Trecho do documento:
= = =
Mas, infelizmente, Sras e Srs. Senadores, trata-se apenas de um sonho. Um sonho que um dia será realidade - e mais à frente vou explicar por que acreditamos nesse sonho.

A reportagem da Veja relata ainda uma previsão muito negativa para os próximos 20 anos. Segundo o Instituto Nacional de Pesquisas da Amazônia (Inpa), de Manaus, e o Instituto de Pesquisa Tropical Smithsonian, dos Estados Unidos, a ação do homem e a ocorrência de fenômenos climáticos podem degradar de 72% a 95% da floresta em apenas 20 anos.

            Até hoje a floresta amazônica já perdeu uma área equivalente à França, ou seja, 14% de sua cobertura original, correspondente a 551.782 quilômetros quadrados, segundo dados registrados pelo Instituto Nacional de Pesquisas Espaciais (Inpe), em 20 anos de monitoramento da região com ajuda do satélite Landsat. A cada ano, são cerca de 20 mil quilômetros quadrados destruídos.
= = =
Questões e tarefas:
**1.** Responda às perguntas abaixo sobre o trecho sobre a Amazônia.
(a) Segundo o Inpa e o Instituto de Pesquisa Tropical Smithsonian, que porcentagem da floresta pode ser degradada em apenas 20 anos?
(b) Quantos quilômetros quadrados a floresta amazônica já perdeu, segundo o Inpe?
(c) Com a ajuda de qual satélite o Inpe monitorou a região?
**2.** Cite, sem alterações, a parte do trecho sobre a Amazônia que vai de "A reportagem da" a "apenas 20 anos.".
Responda com base apenas no trecho sobre a Amazônia.

Dados armazenados:
= = =
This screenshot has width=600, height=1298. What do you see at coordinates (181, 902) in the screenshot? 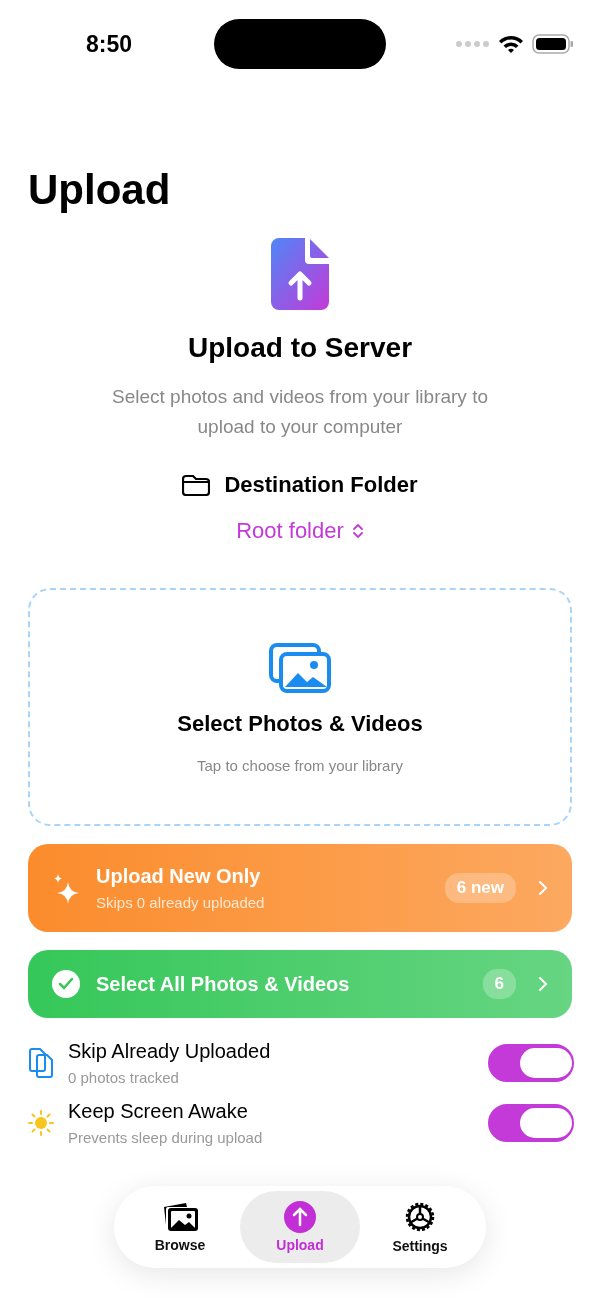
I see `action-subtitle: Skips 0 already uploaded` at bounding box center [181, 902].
= = =
Respostas dos exercícios:
**1.**
(a) De 72% a 95%.
(b) 551.782 quilômetros quadrados.
(c) O satélite Landsat.

**2.**
A reportagem da Veja relata ainda uma previsão muito negativa para os próximos 20 anos. Segundo o Instituto Nacional de Pesquisas da Amazônia (Inpa), de Manaus, e o Instituto de Pesquisa Tropical Smithsonian, dos Estados Unidos, a ação do homem e a ocorrência de fenômenos climáticos podem degradar de 72% a 95% da floresta em apenas 20 anos.